[Entries taken from a collection]
◇ ◇ ◇
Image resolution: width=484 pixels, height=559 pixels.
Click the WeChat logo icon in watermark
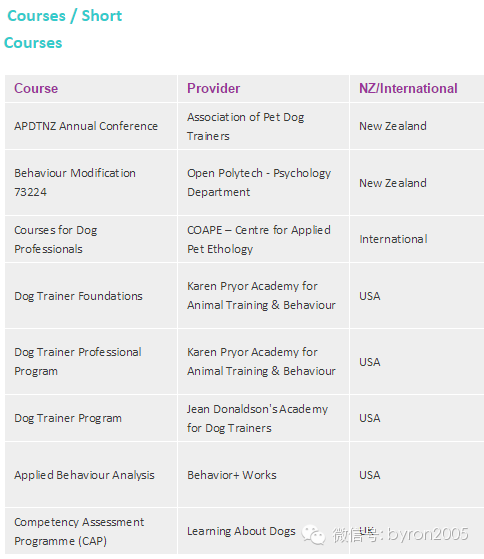coord(313,535)
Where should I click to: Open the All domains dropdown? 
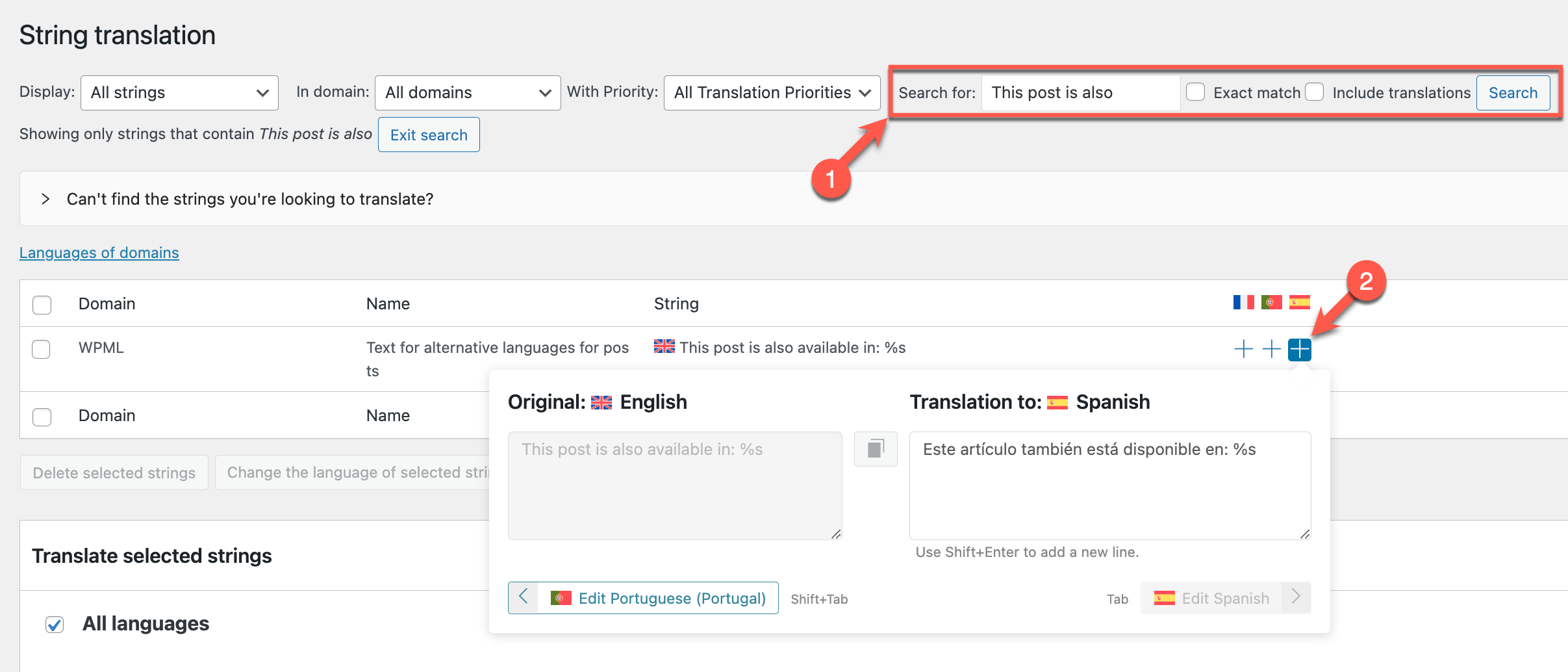pyautogui.click(x=468, y=93)
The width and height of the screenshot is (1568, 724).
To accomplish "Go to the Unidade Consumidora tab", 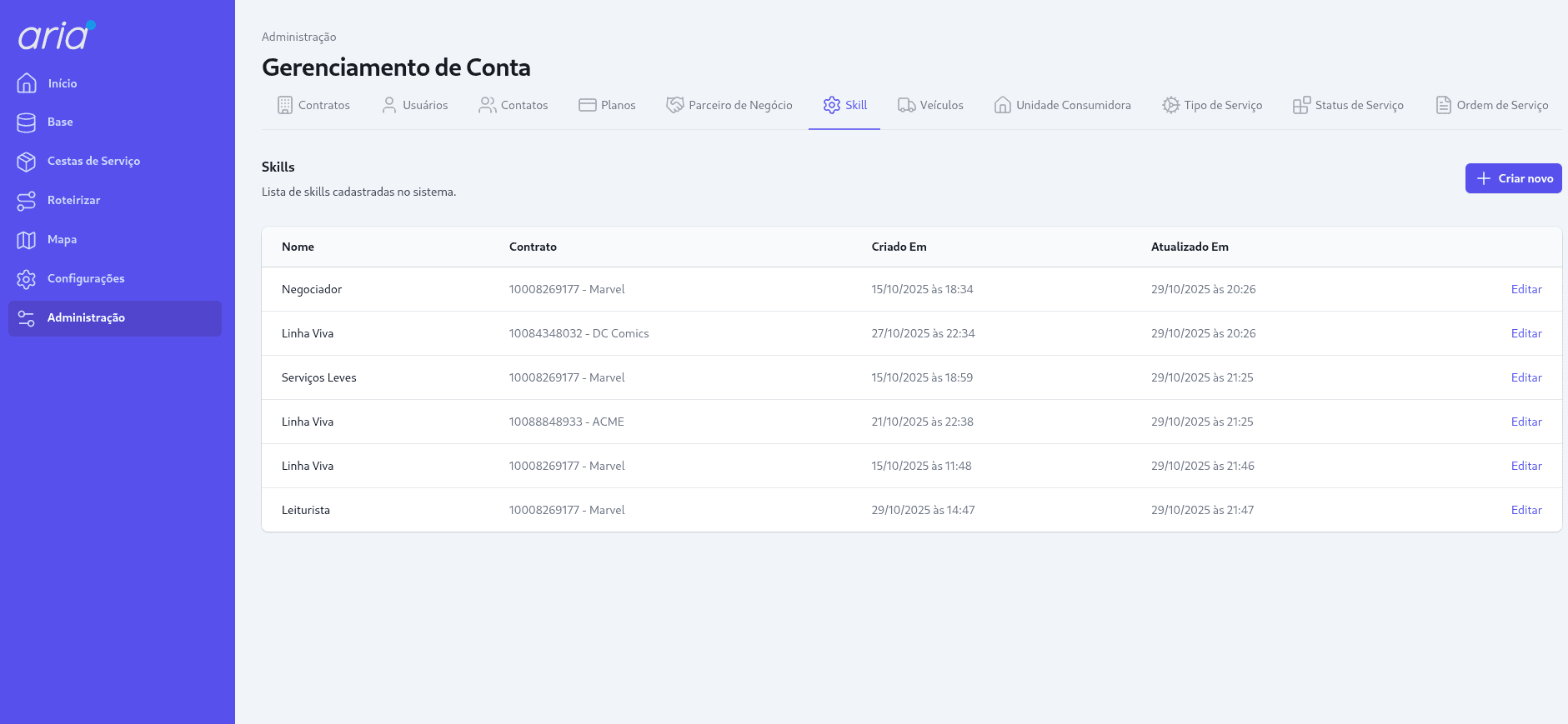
◇ ◇ ◇
• **Objective**
Rewrite the listing above, renaming every "pixels" to "px" and changing nothing else. Leave out the pictures.

• **Task answer**
Image resolution: width=484 px, height=559 px.
Click the WeChat logo icon in watermark
coord(313,535)
Where should I click to: Open the All domains dropdown? 
pyautogui.click(x=468, y=93)
The width and height of the screenshot is (1568, 724).
To accomplish "Go to the Unidade Consumidora tab", 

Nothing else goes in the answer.